_PROBLEM TO WORK ON:_ Echo back the stretch of lines from the one containing "This screenshot has width=153, height=188." through the one containing "Instruction: Close the", leaving the pictures out of your answer.

_MATERIAL PROVIDED:_

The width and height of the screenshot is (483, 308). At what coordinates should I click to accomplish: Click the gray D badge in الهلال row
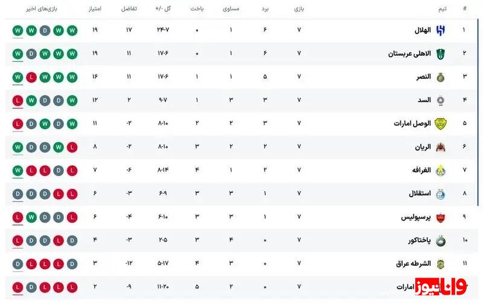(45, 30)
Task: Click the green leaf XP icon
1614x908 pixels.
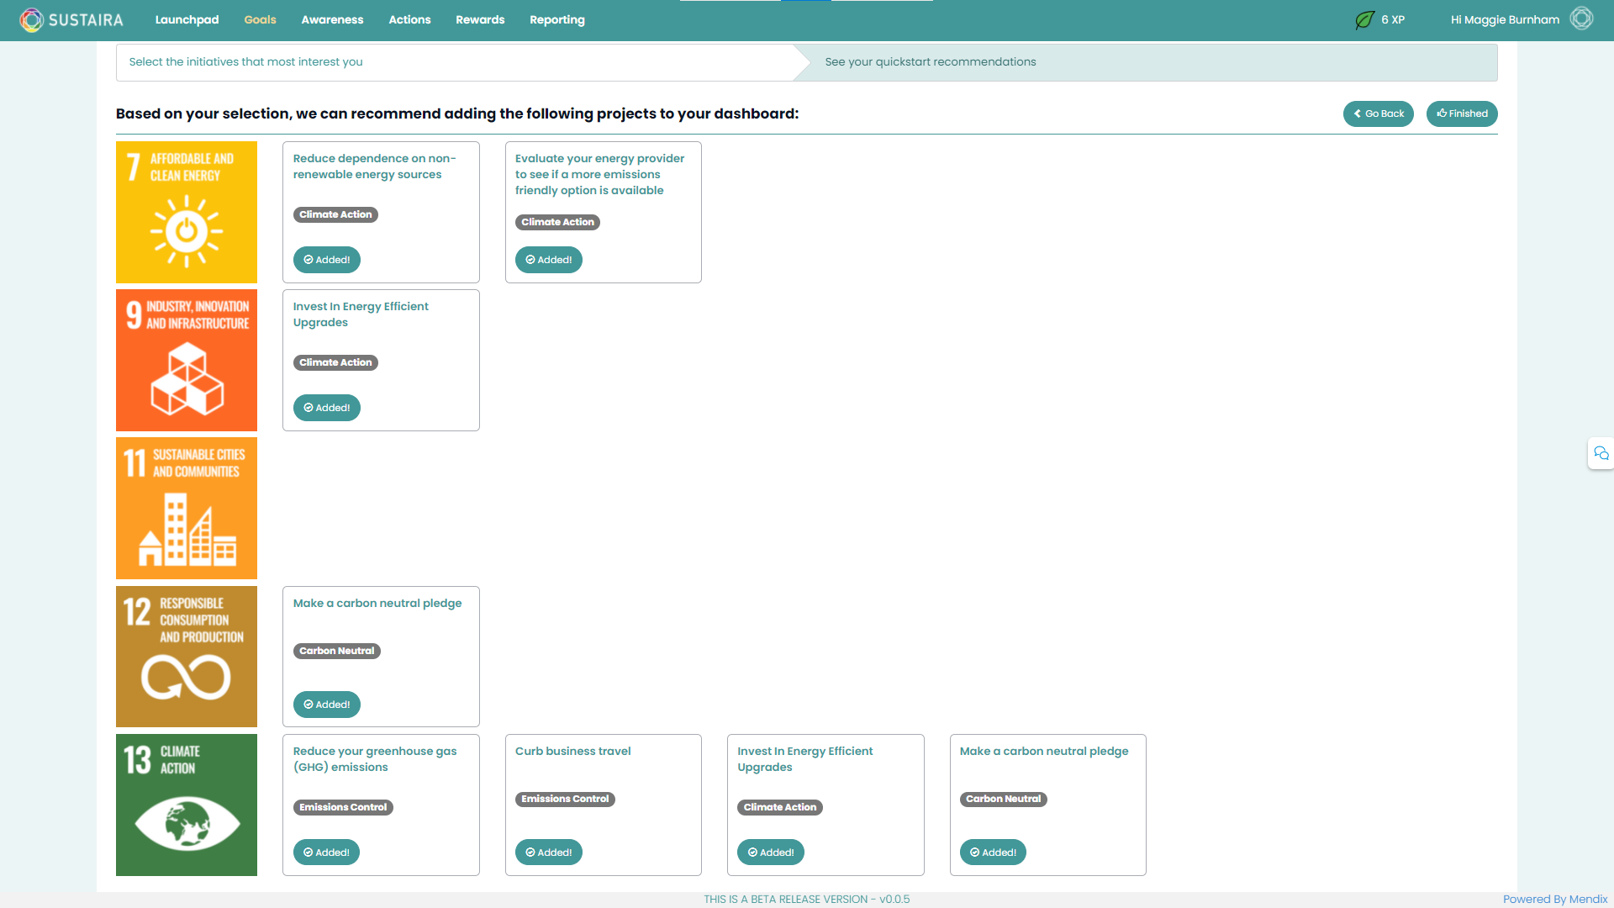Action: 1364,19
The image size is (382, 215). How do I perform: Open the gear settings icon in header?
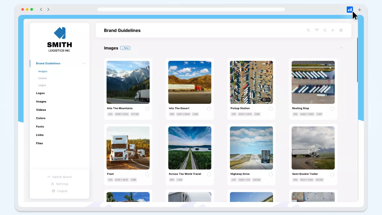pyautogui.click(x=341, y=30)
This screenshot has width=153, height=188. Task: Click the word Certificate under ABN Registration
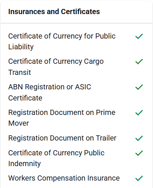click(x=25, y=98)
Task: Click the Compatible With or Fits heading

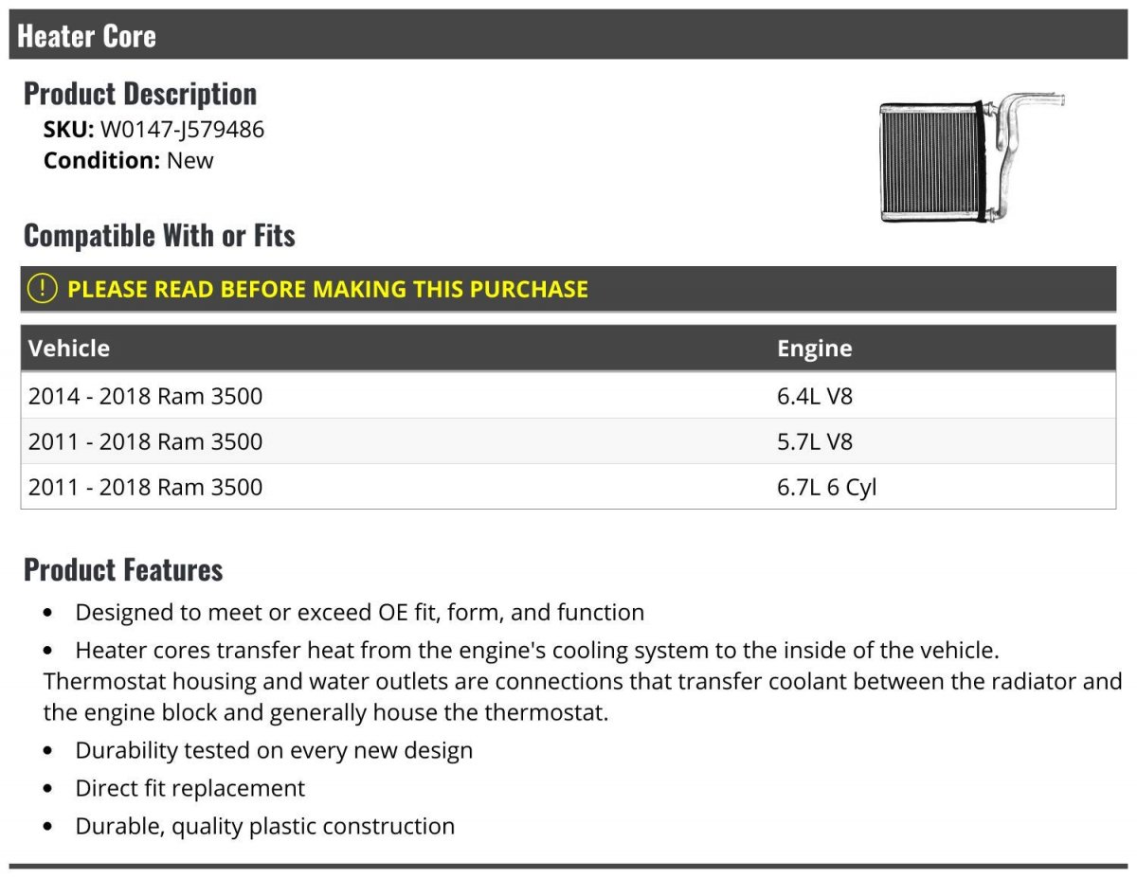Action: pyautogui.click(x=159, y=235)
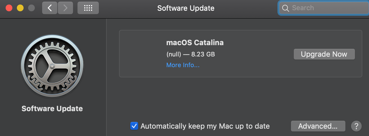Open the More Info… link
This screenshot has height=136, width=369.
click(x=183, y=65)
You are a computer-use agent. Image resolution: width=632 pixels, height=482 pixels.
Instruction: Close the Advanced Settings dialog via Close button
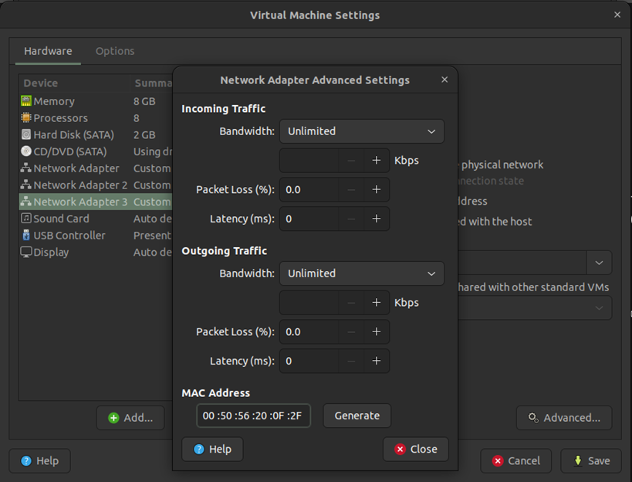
---
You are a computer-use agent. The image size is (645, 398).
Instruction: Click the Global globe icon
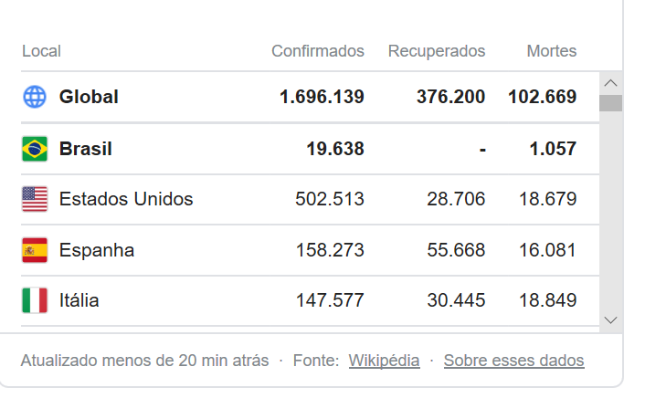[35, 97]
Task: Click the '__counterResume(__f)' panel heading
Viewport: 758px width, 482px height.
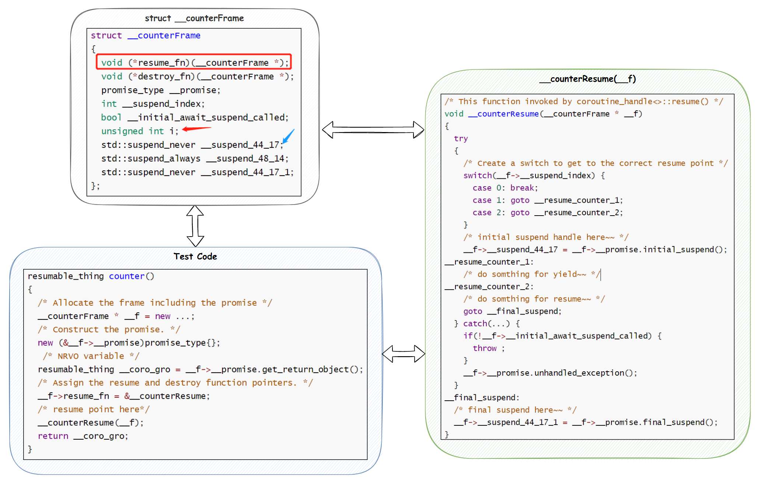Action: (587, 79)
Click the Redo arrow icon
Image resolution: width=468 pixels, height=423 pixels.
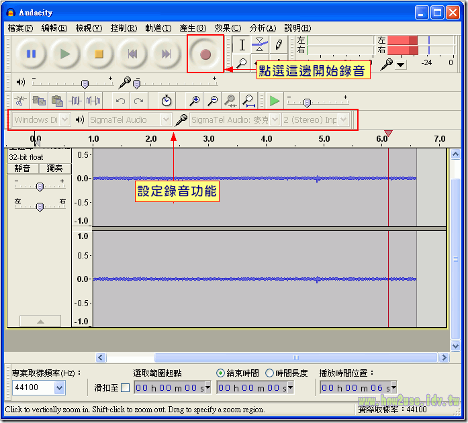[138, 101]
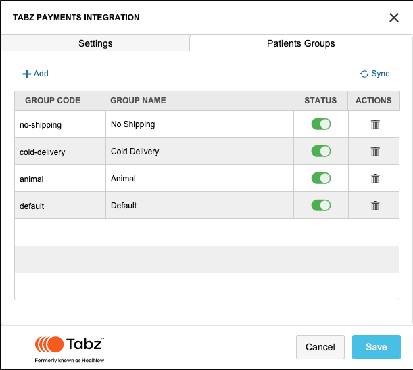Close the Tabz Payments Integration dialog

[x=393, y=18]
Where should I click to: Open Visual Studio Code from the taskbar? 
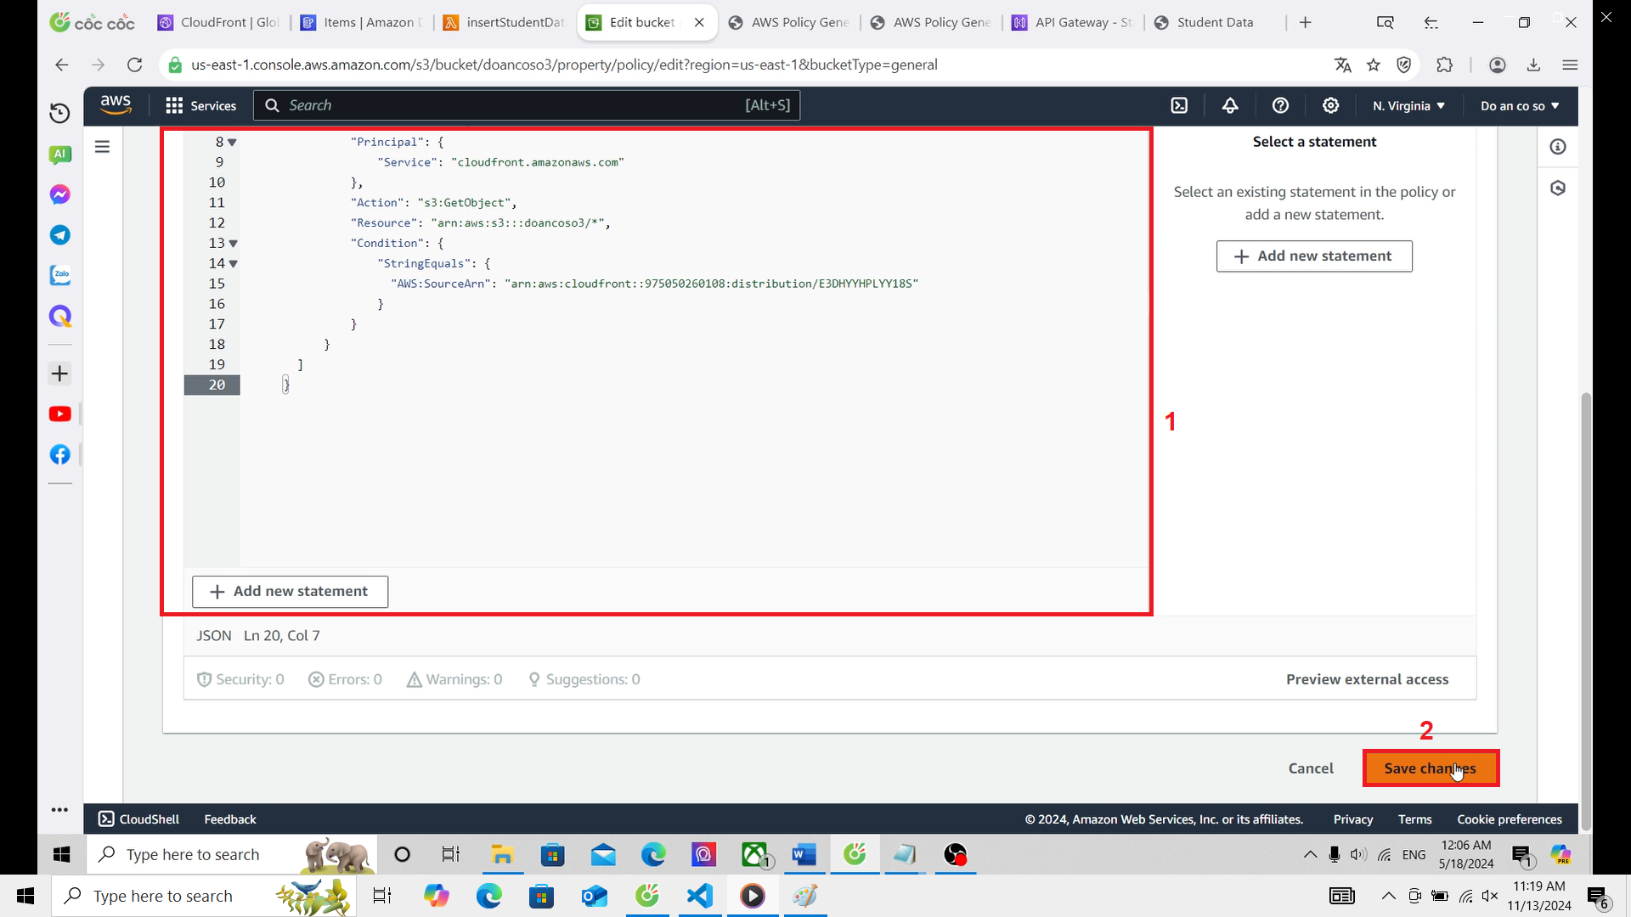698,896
...
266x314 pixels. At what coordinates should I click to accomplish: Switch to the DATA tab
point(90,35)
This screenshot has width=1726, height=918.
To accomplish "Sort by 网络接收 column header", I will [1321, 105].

_FINISHED ANSWER:_
This screenshot has width=153, height=188. Task: Click the word Certificate under ABN Registration
click(x=25, y=98)
Task: Click the Compatible With or Fits heading

Action: pyautogui.click(x=159, y=235)
Open the More Info… link
This screenshot has height=136, width=369.
click(x=183, y=65)
You are a computer-use agent. Image resolution: width=632 pixels, height=482 pixels.
Instruction: Close the Advanced Settings dialog via Close button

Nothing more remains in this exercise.